Managing schema registry schemas with Pydantic Models

Safir provides a PydanticSchemaManager to register and evolve Avro schemas in a Confluent-compatible schema registry via Pydantic models. Specifically, it can:

  • Create schemas in the registry

  • Create new versions of schemas in the registry from changes in the Pydantic models, while validating that those changes are compatible with the compatibility strategies specified in the registry

  • Serialize Pydantic model instances to Avro schemas with the registry’s schema ID

Interactions with the remote registry are cached, so your app will rarely have to make calls to it after initialization.

Constructing the manager

You can use the SchemaManagerSettings Pydantic settings model to take settings from environment variables and construct a .`~safir.kafka.PydanticSchemaManager` with the make_manager method. The SchemaManagerSettings model will try to find its attributes from SCHEMA_MANAGER-prefixed environment variables:

$ export SCHEMA_MANAGER_REGISTRY_URL=https://sasquatch-schema-registry.sasquatch:8081
from safir.kafka import SchemaManagerSettings

config = SchemaManagerSettings()
manager = config.make_manager()

You can also construct the manager manually by giving it an instance of AsyncSchemaRegistryClient:

from safir.kafka import PydanticSchemaManager
from schema_registry.client import AsyncSchemaRegistryClient

registry = AsyncSchemaRegistryClient(url="https://some.url")
manager = PydanticSchemaManager(registry=registry)

Using the manager

Before you can serialize model instances, you need to register the model class with the manager. Models must be subclasses of AvroBaseModel from dataclasses-avroschema. Then, you can serialize instances of the model into Avro messages with the registry schema ID embeded in them.

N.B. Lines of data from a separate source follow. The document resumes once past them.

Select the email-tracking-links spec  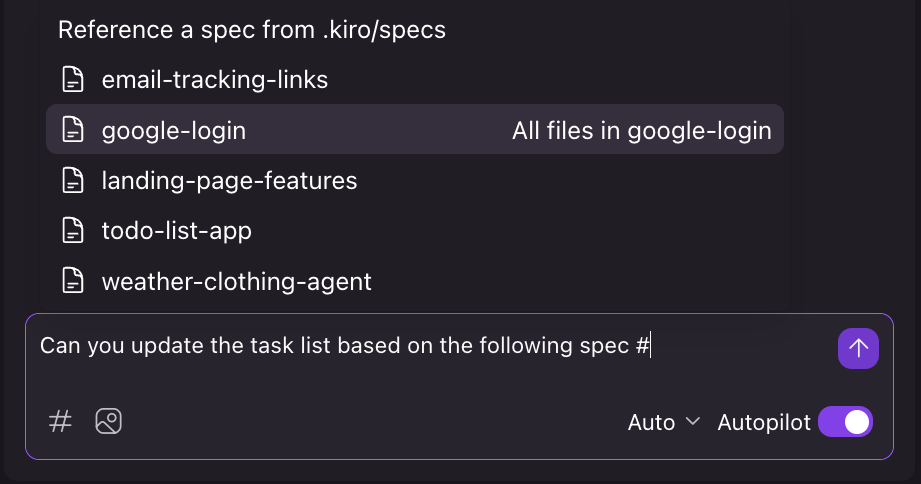[215, 79]
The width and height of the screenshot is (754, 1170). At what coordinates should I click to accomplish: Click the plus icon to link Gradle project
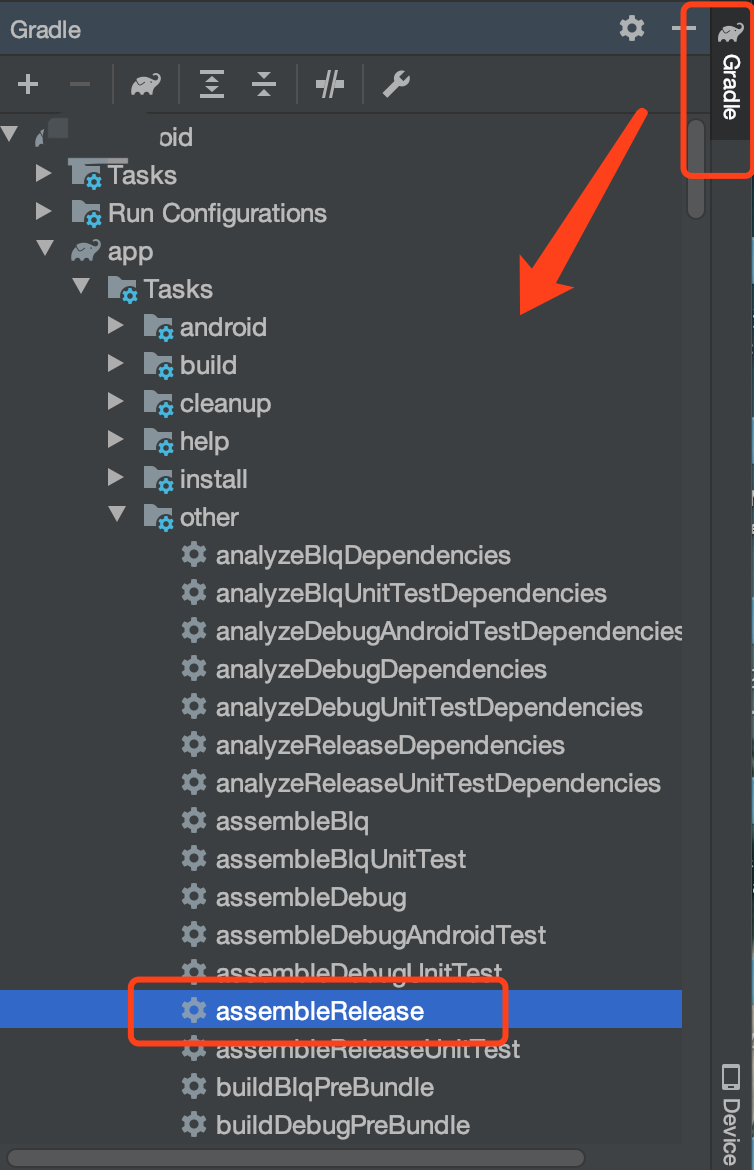point(28,85)
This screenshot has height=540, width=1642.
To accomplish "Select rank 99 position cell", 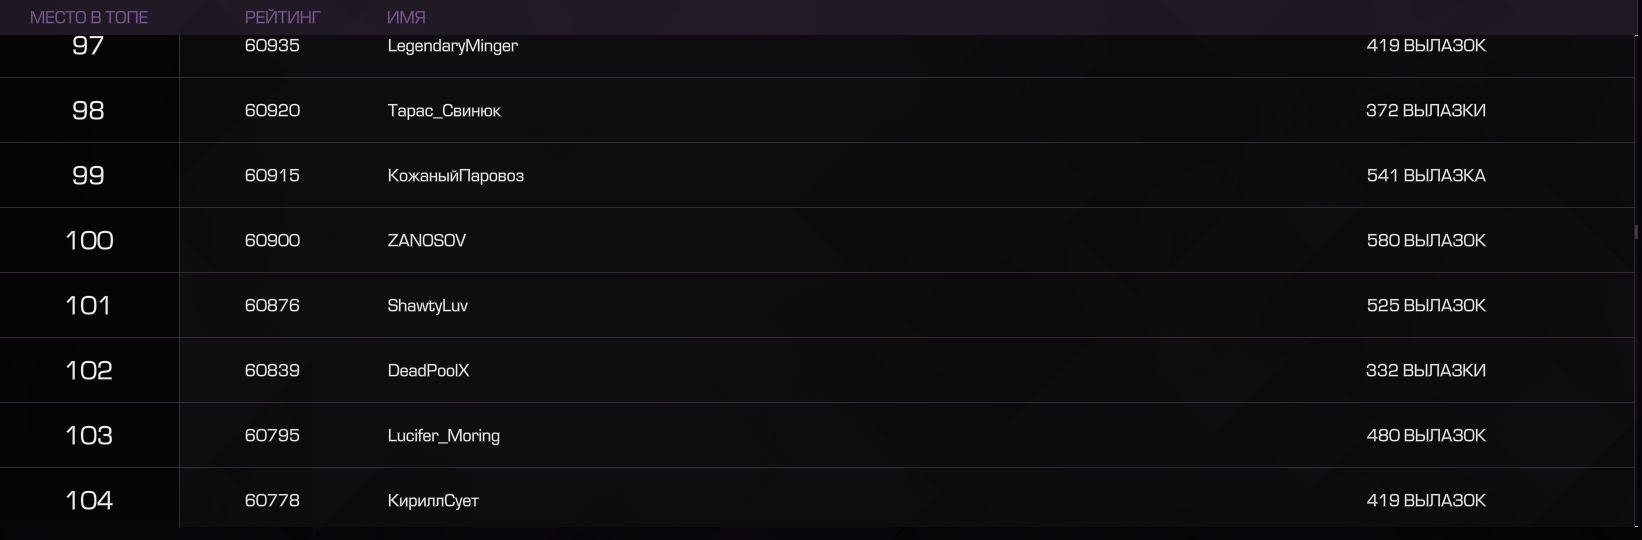I will pyautogui.click(x=89, y=175).
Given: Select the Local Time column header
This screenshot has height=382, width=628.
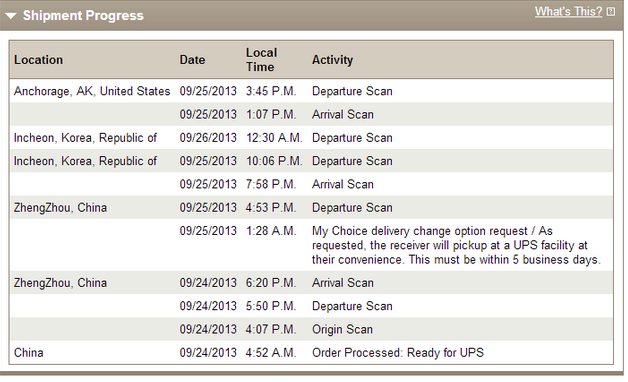Looking at the screenshot, I should click(x=261, y=60).
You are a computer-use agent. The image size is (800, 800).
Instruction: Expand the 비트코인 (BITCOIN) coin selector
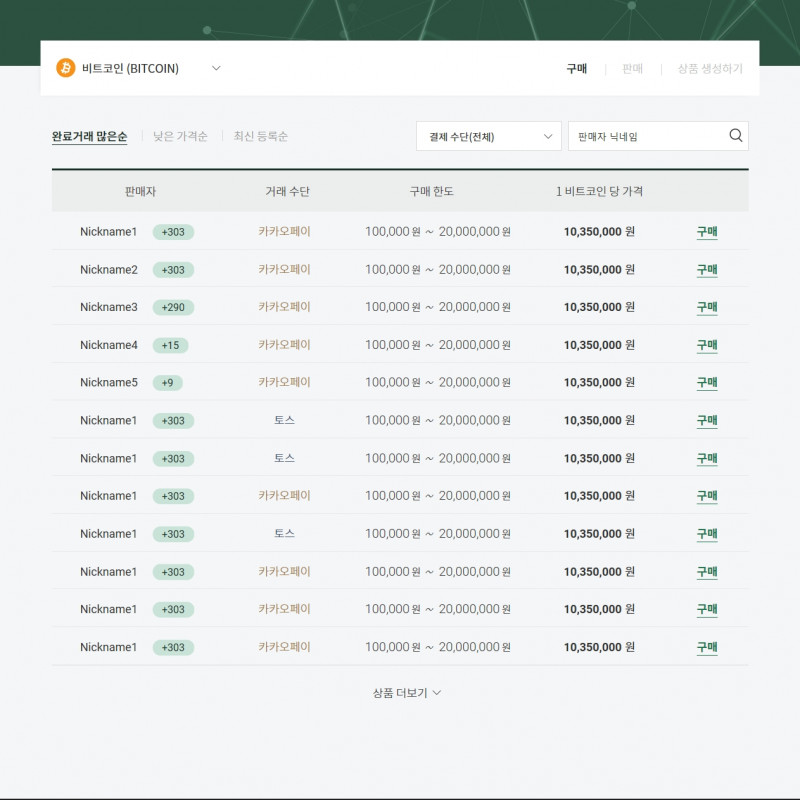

from dataclasses_avroschema.pydantic import AvroBaseModel


# Define a model
class MyModel(AvroBaseModel):
    field1: int = Field(default=0)
    field2: str


# Register your model, which will:
#
# * Create the schema in the registry if it doesn't exist
# * Create a new version of the schema in the registry if this model has
#   changed since the last time it was registered
# * Do nothing if the schema already exists in the registry and the
#   model hasn't changed.
await manager.register(MyModel)

# Serialize an instance
instance = MyModel(field1=1, field2="woohoo!")
avro: bytes = manager.serialize(instance)

You probably want to register all of your models at the start of your application so that:

  • Any schema registry lookups are cached before your app starts doing stuff

  • Any incompatible changes you have made to the models will prevent the app from starting

Compatibility

One of the main benefits of using the schema registry is that it can tell you if you try to update a schema in a way that is incompatible with how other users of the schema are expecting it to be updated. The specific changes that are incompatible could vary from subject to subject, and depend on that subject’s compatibility type.

You can specify the compatibility type when registering a model. If you don’t specify a compatibility type, the subject will have the default compatibility type set on the schema registry server.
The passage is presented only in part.